A un autre endroit, à propos de la charité surnaturelle, Jésus fait remarquer ceci : « si vous aimez ceux qui vous aime, quelle reconnaissance cela vous vaudra-t-il ? » Rien de surnaturel à cela ! Jésus veut donc attirer l’attention de ses apôtres sur le fait que la foi consiste à dépasser ce qui est raisonnable humainement, ce qui est de bon ton. La foi demande un basculement. Certaines situations de nos vies nous invitent à basculer dans le domaine de la foi surnaturelle. Quand on pense que tout va bien, qu’on a fait tout ce qu’on avait à faire, notre devoir quoi ! et que tout tourne rondement… c’est à ce moment-là que quelqu’un tombe malade, que quelqu’un meurt ou que quelqu’un de notre famille a des problèmes avec un enfant, un parent etc.… Et nous ne comprenons pas : « Qu’est-ce que j’ai fait au Bon Dieu ? » Nous ressentons une injustice comme sans doute ce serviteur qui rentre des champs lorsque son maître lui demande de le servir encore à table. Or c’est le moment où nous sommes invités à entrer dans le domaine de la foi et la faire grandir en nous. C’est une chance à saisir. On peut aussi ne pas la saisir et tenter de surmonter l’épreuve vaille que vaille en grommelant. Ou bien on peut prendre la route surnaturelle, celle de la foi qui accomplit des merveilles. C’est la route tracée par Saint François et merveilleusement décrite par Eloi Leclerc dans ce livre qu’il faut avoir lu et souvent relire : « Sagesse d’un pauvre ».

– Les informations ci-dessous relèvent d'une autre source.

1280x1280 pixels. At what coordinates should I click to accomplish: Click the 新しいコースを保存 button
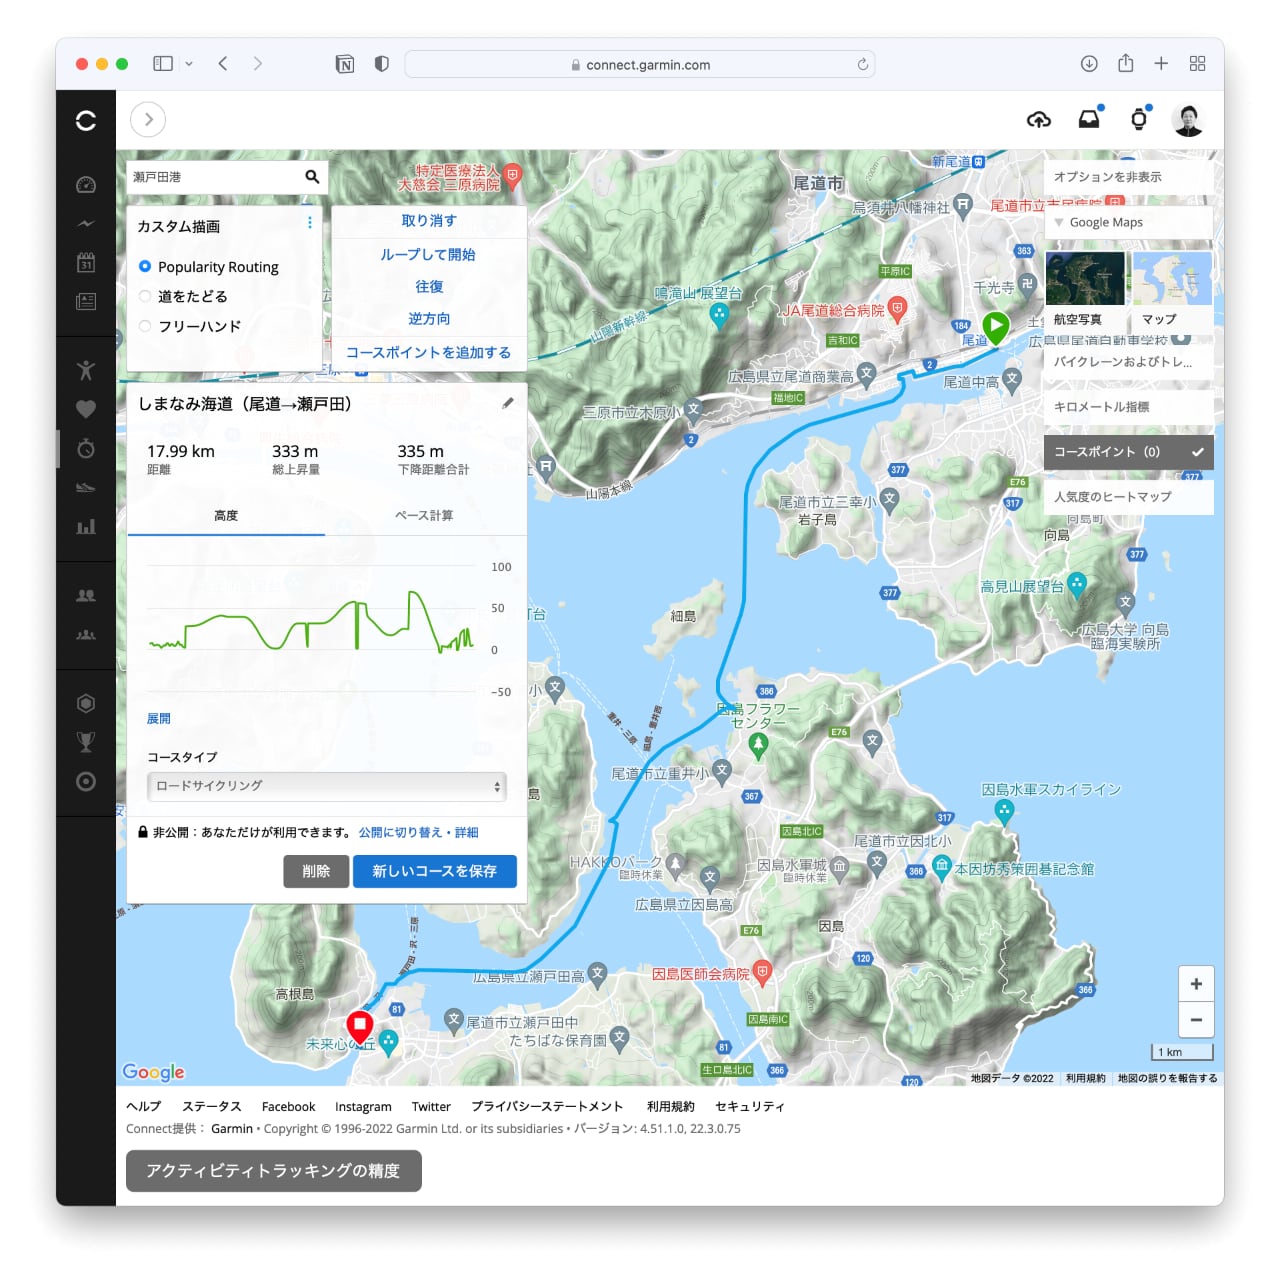pos(434,871)
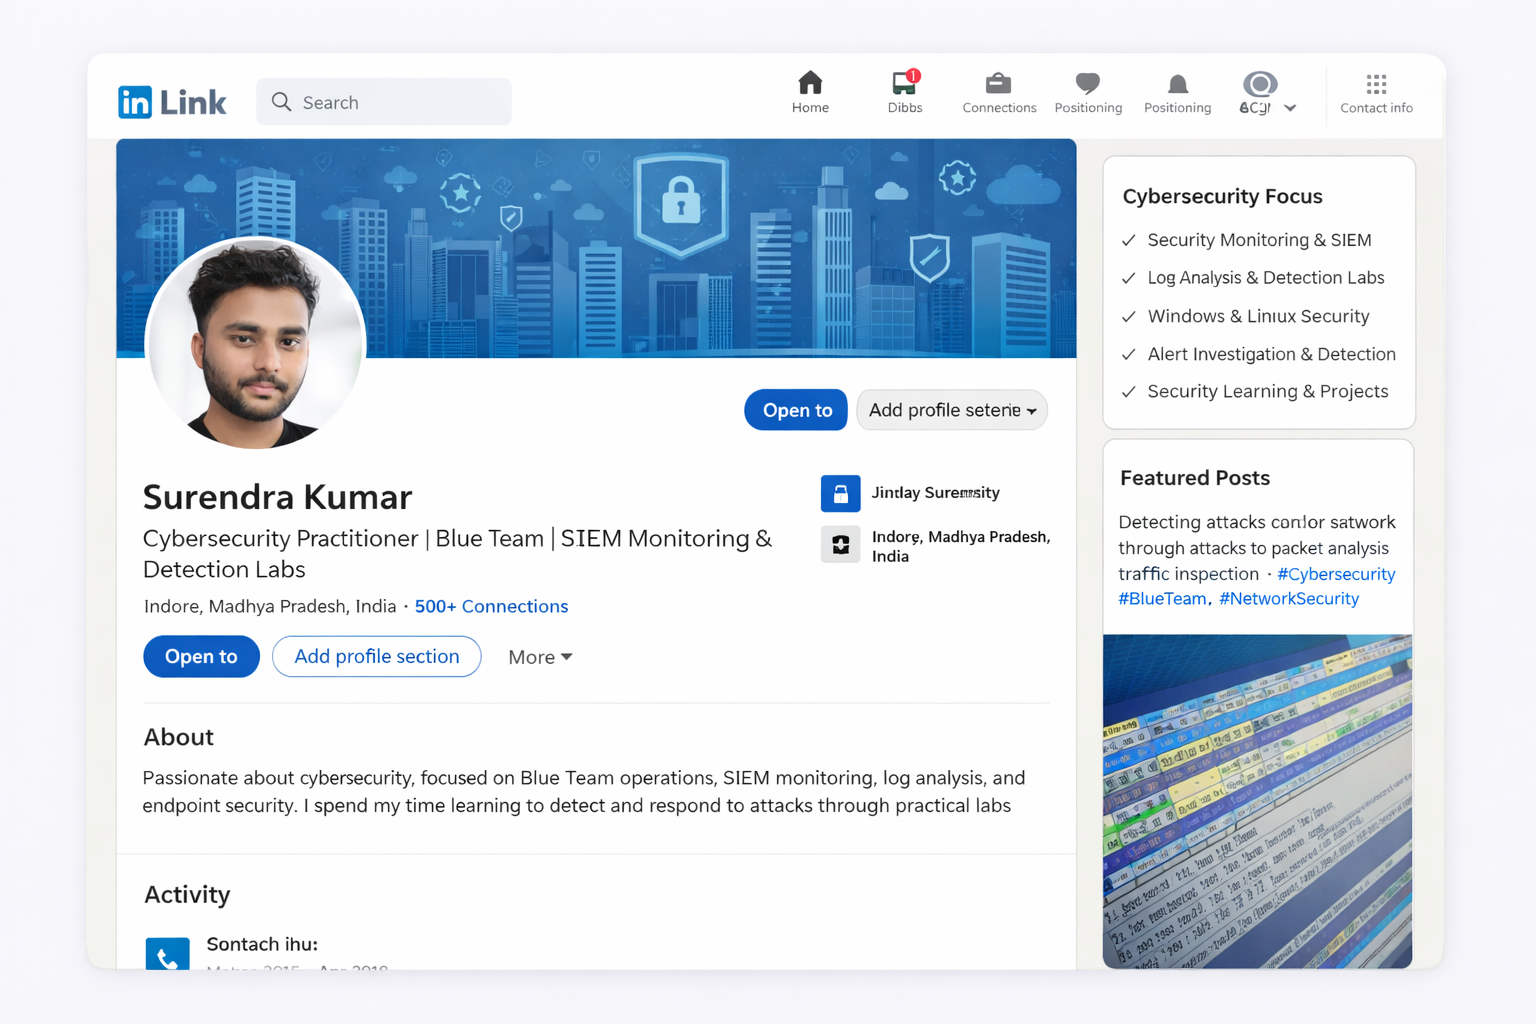Screen dimensions: 1536x1024
Task: Open the 500+ Connections link
Action: [491, 606]
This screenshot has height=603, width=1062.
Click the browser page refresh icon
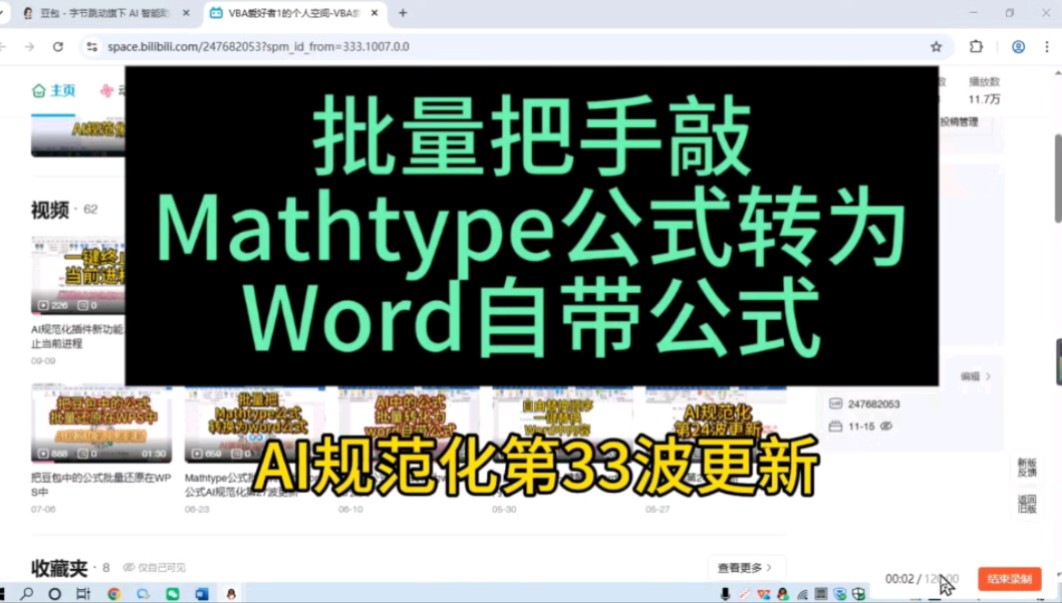pos(57,46)
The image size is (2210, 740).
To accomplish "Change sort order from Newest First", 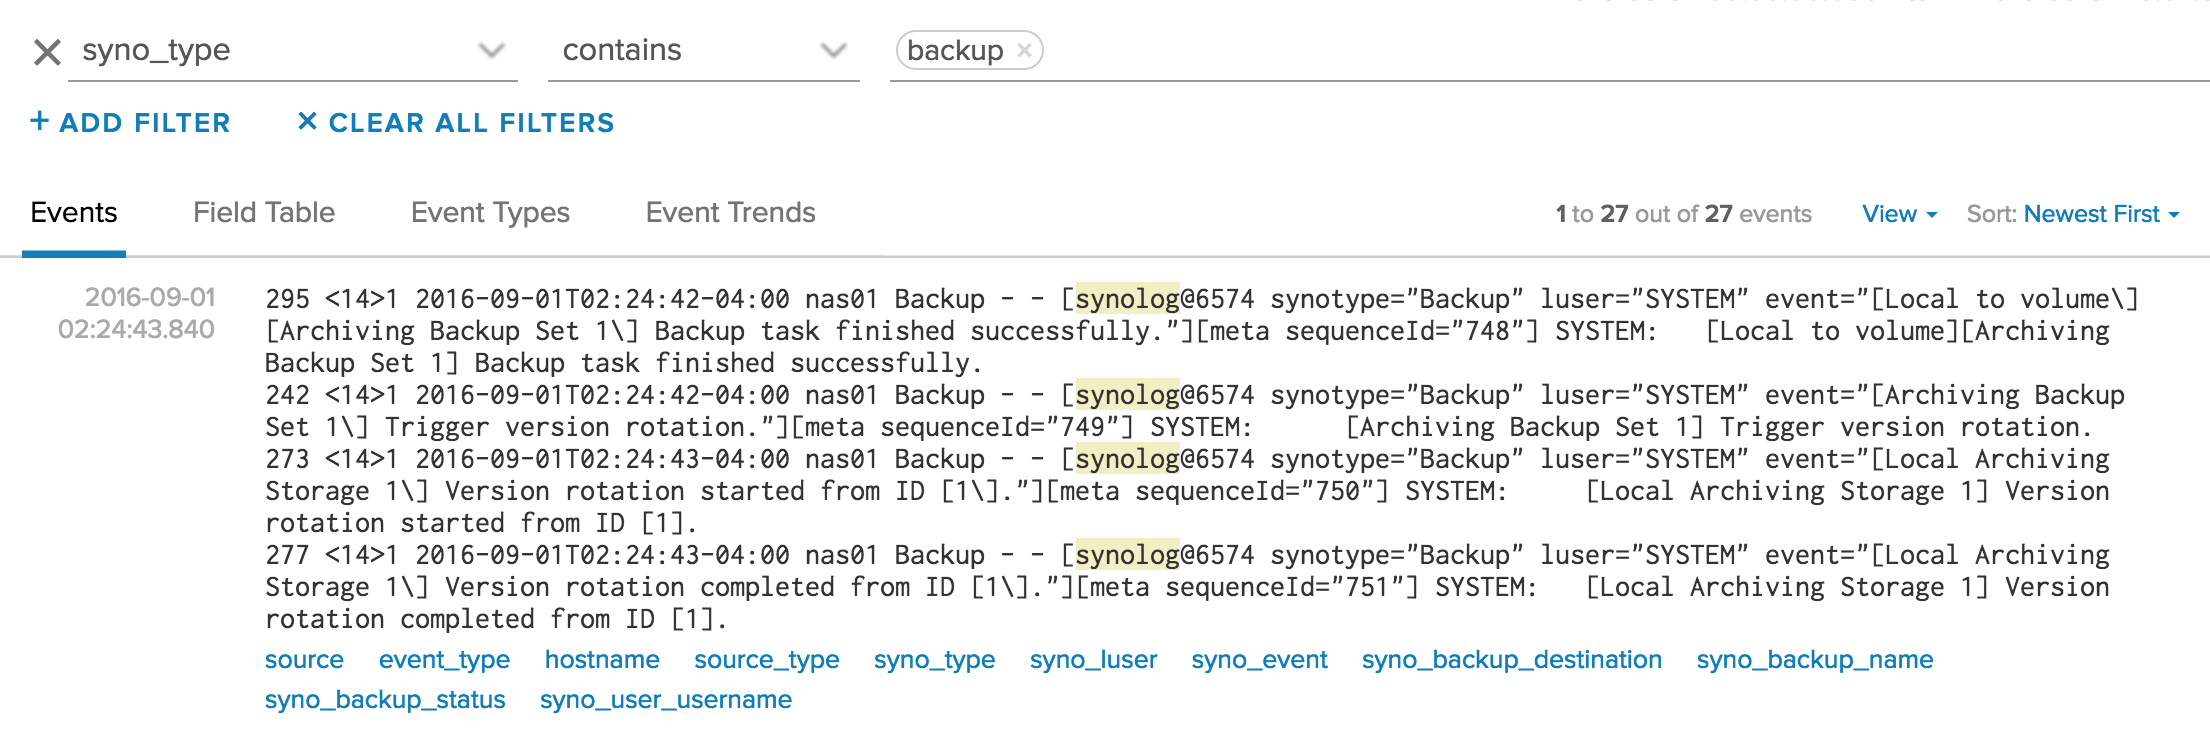I will point(2100,214).
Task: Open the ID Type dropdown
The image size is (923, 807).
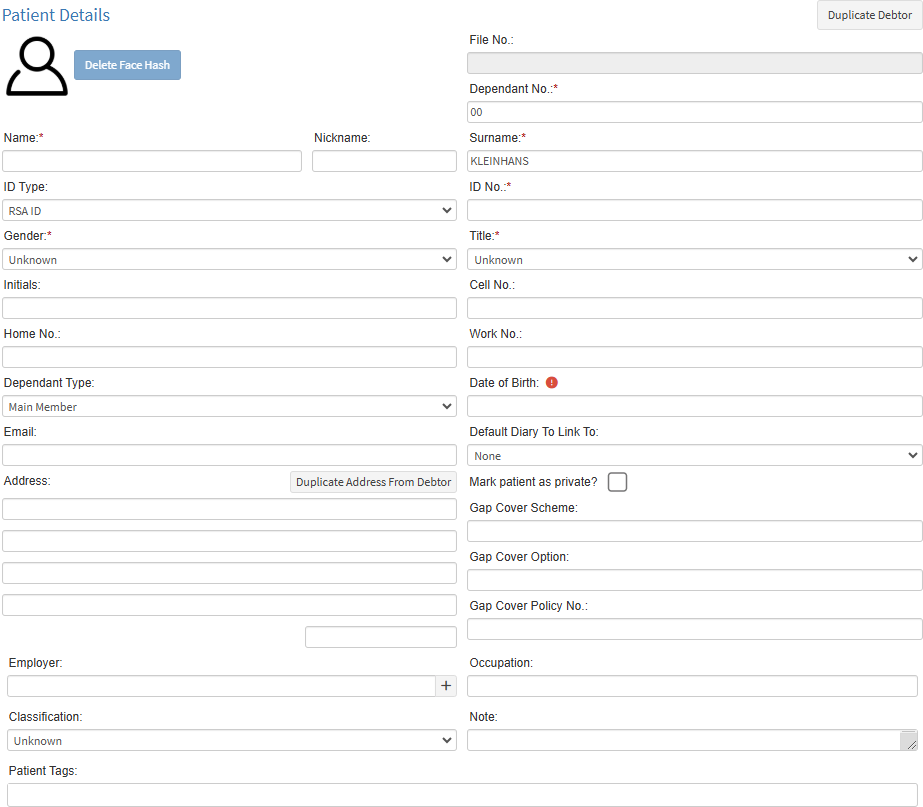Action: point(229,211)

Nous comprenons mieux maintenant la parabole du serviteur : la réaction du maître à son retour est en fait une invitation à approfondir sa relation inconditionnelle à ce maître, car c’est cela la foi. « Augmente en nous la foi » demandaient les Apôtres à Jésus. En leur répondant, Jésus les invite à changer de type de service pour le suivre lui qui monte vers Jérusalem. Jésus lui-même à l’image du serviteur de la parabole va passer de sa mission publique – qu’il aime à comparer au travail du semeur ou du berger – au service de la table – celle de la Cène qui préfigure la Passion. En définitive, dans la parabole le serviteur qui revient des champs c’est donc Jésus lui-même. Aujourd’hui après avoir semé la parole dans nos cœurs il va nous servir à la table eucharistique; lorsque nous devrons nous engager à notre tour sur le chemin de la foi, levons les yeux pour le voir qui nous ouvre la route.